Religion und Ethik an Grundschulen in NRW

Gastbeitrag von Max Ehlers, Initiative „Kurze Beine – Kurze Wege“

Vor kurzem ging eine erstaunliche Nachricht durch die Presse. Ausgerechnet in dem Bundesland, das laut Verfassung noch eine Trennung katholischer und evangelischer Kinder einem Drittel seiner öffentlichen Schulen, setzen sich die Kirchen für einen „konfessionell-kooperativen“ Religionsunterricht ein. Das Schulministerium hat dafür bereits die rechtlichen Rahmenbedingungen für einen solchen ökumenischen Religionsunterricht and Grundschulen geschaffen.
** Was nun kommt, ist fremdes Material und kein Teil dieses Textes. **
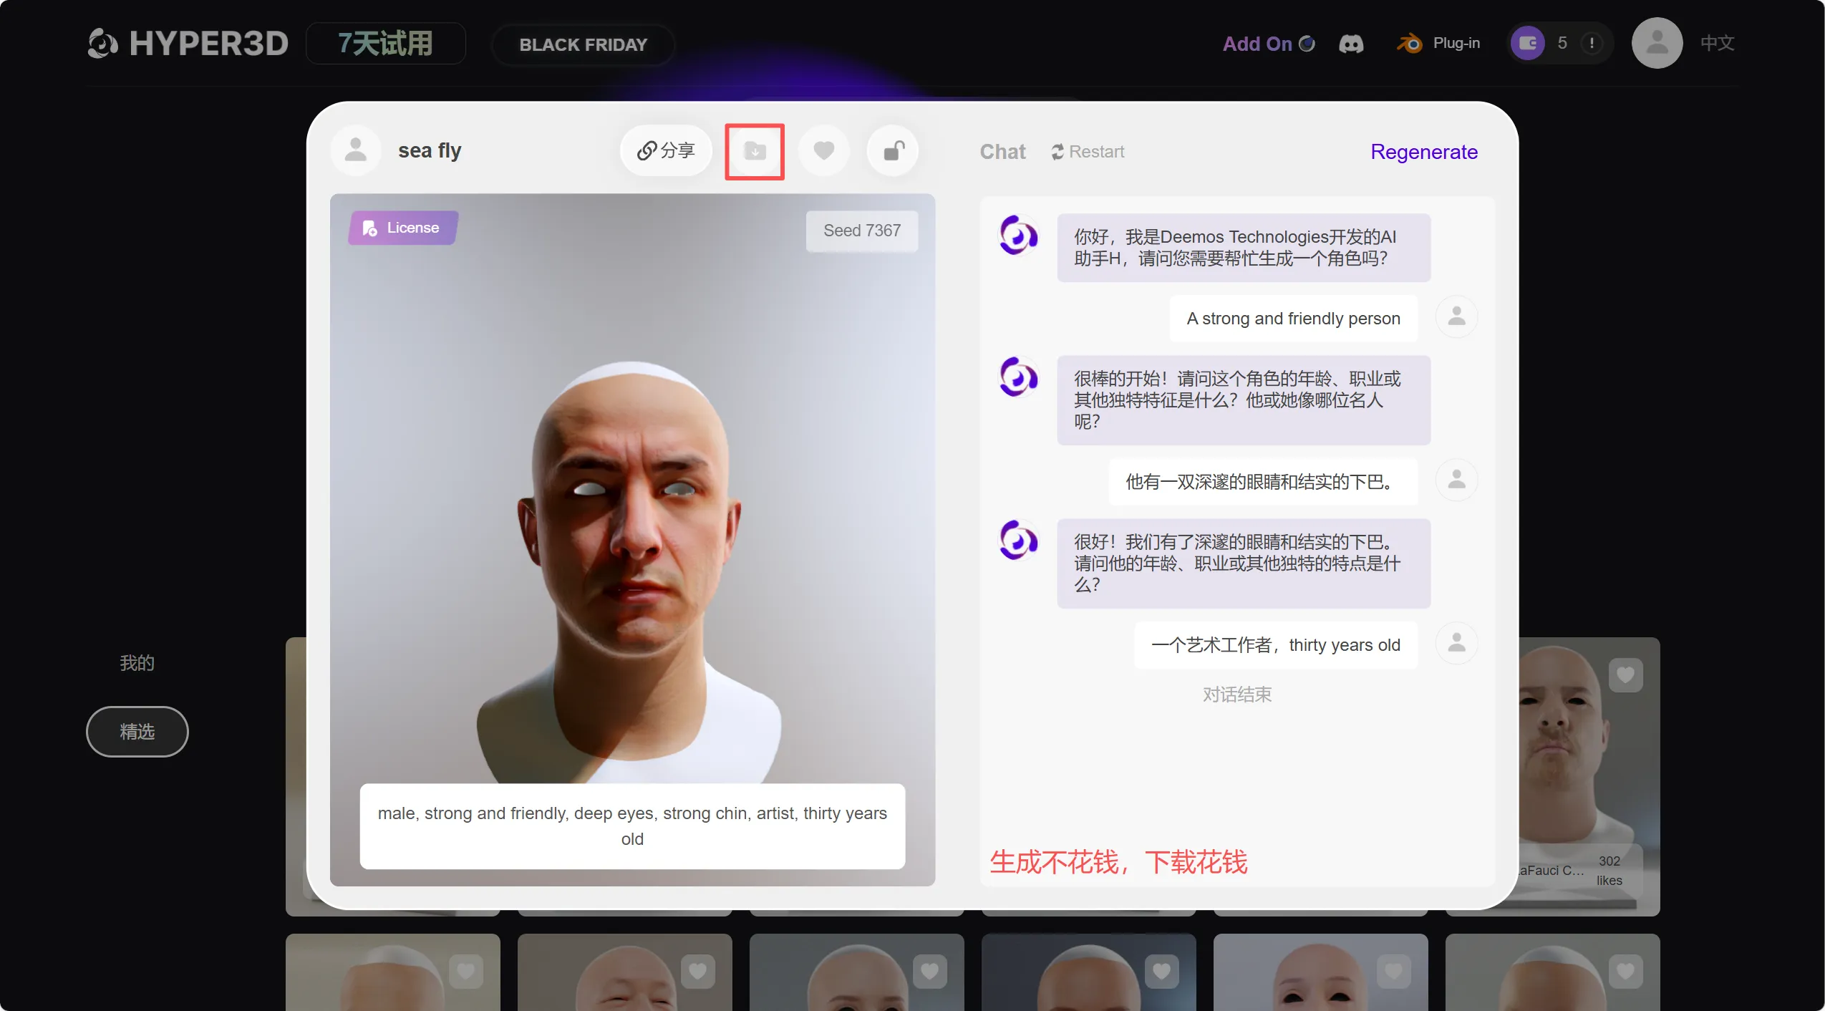Switch language via 中文
This screenshot has height=1011, width=1825.
(x=1717, y=44)
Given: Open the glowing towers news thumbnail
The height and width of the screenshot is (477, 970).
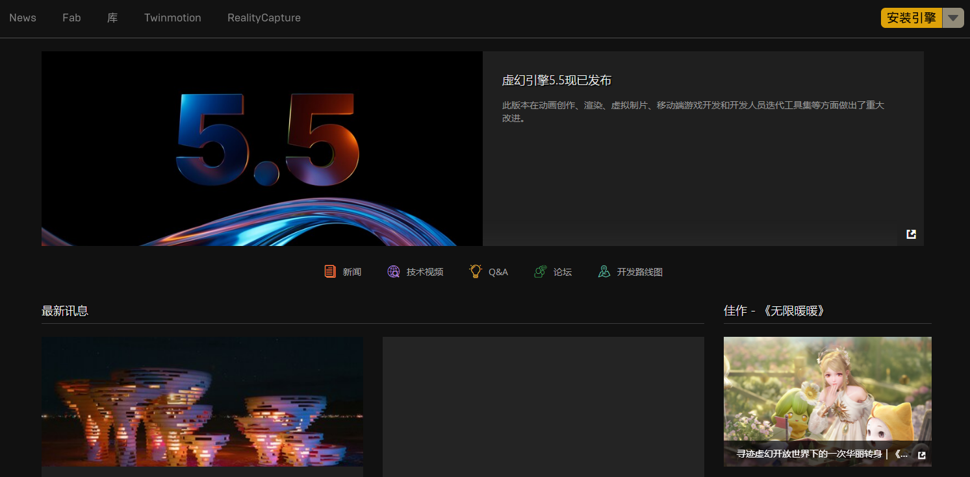Looking at the screenshot, I should click(x=202, y=401).
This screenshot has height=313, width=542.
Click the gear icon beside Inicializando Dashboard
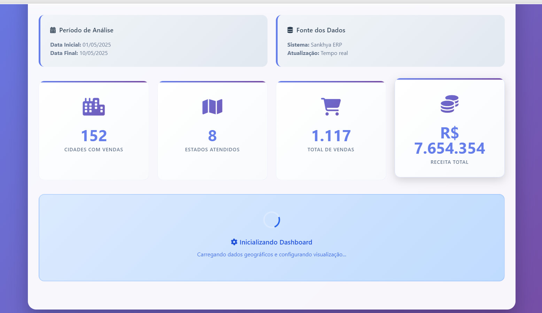tap(234, 242)
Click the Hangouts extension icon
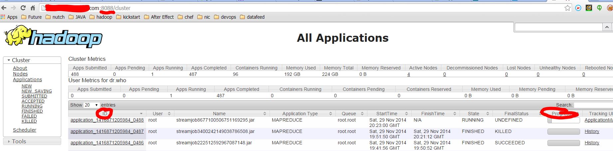 [x=599, y=8]
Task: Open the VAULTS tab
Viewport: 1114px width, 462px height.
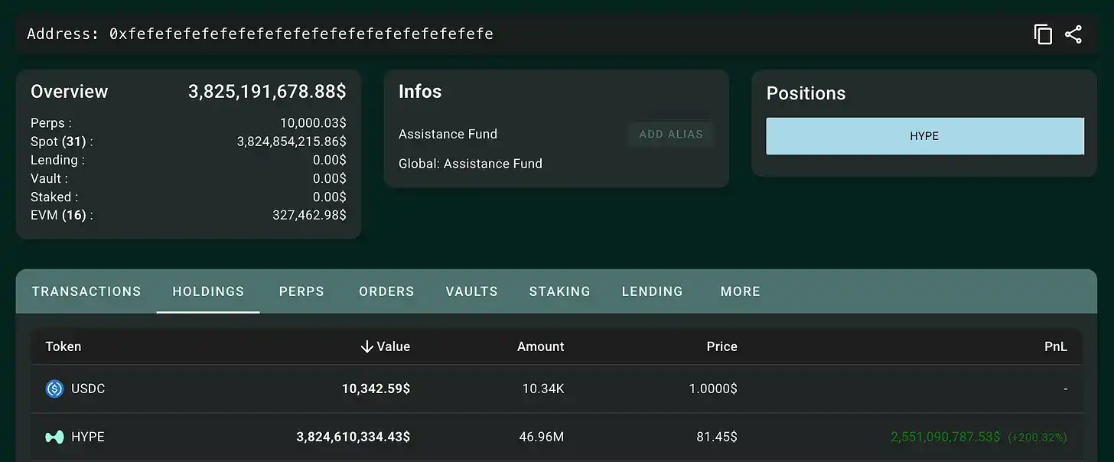Action: click(x=472, y=291)
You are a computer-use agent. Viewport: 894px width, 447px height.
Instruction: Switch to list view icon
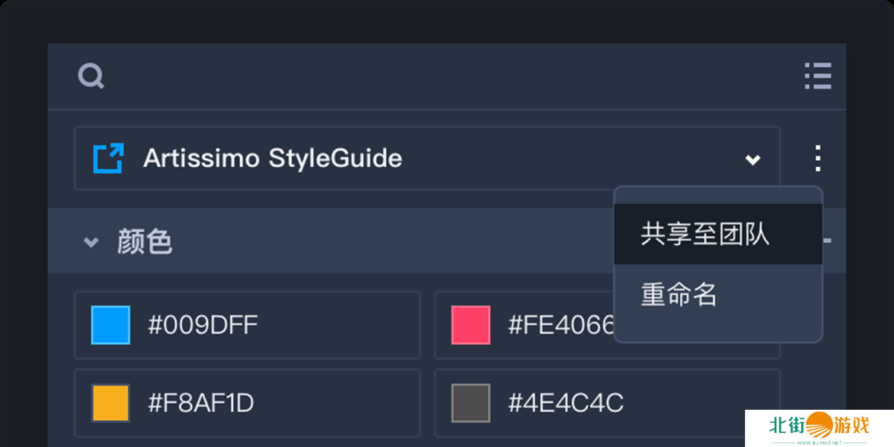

Damit reagieren die Kirchen nach eigenen Angaben darauf, dass immer weniger Schulkinder einer der beiden christlichen Konfessionen angehören, sie aber dennoch gemeinsam den Religionsunterricht besuchen.

Entsprechend offener soll der Religionsunterricht gestaltet werden. Ob auch Bekenntnisgrundschulen einen solchen gemeinsamen Religionsunterricht anbieten können, ist nicht klar. Im Erzbistum Köln können Schulen diesen Weg ohnehin noch nicht beschreiten, hier will man zunächst abwarten, wie der „Versuch“ in den anderen Landesteilen läuft.

Auch die 2017 neu gewählte Landesregierung reagiert auf den Rückgang getaufter Kinder. Immerhin stellen konfessionslose Kinder mittlerweile bereits die drittgrößte Gruppe an Grundschulen in NRW dar. Im Koalitionsvertrag von CDU und FDP heißt es (s. 12):

„Neben vielfältigeren religiösen Bekenntnissen ist auch die Anzahl der Familien ohne konfessionelle Bindung angewachsen. Daher werden wir Ethikunterricht an Grundschulen ermöglichen.“

Es wäre in der Tat sinnvoll, einen Schulversuch durchzuführen, um innerhalb der nächsten 4 Jahre alle erforderlichen Voraussetzungen zu schaffen, um ein Unterrichtsfach Ethik oder Praktische Philosophie als Regelangebot an allen staatlichen Grundschulen einzuführen.

Selbstverständlich müssen Bekenntnisgrundschulen in diesen Schulversuch einbezogen werden. Auch an diesen Schulen sind im Landesdurchschnitt 20% (evang. Grundschulen) bzw. 16,1% (kath. Grundschulen) der Schülerinnen und Schüler konfessionslos.

(Quelle für alle Zahlen: Quantita 2016, S. 26)


Die Initiative „Kurze Beine – kurze Wegesetzt sich u.a. dafür ein, dass „Kinder an öffentlichen Schulen keinen Religionsunterricht in einem Bekenntnis besuchen müssen, dem sie nicht angehören“.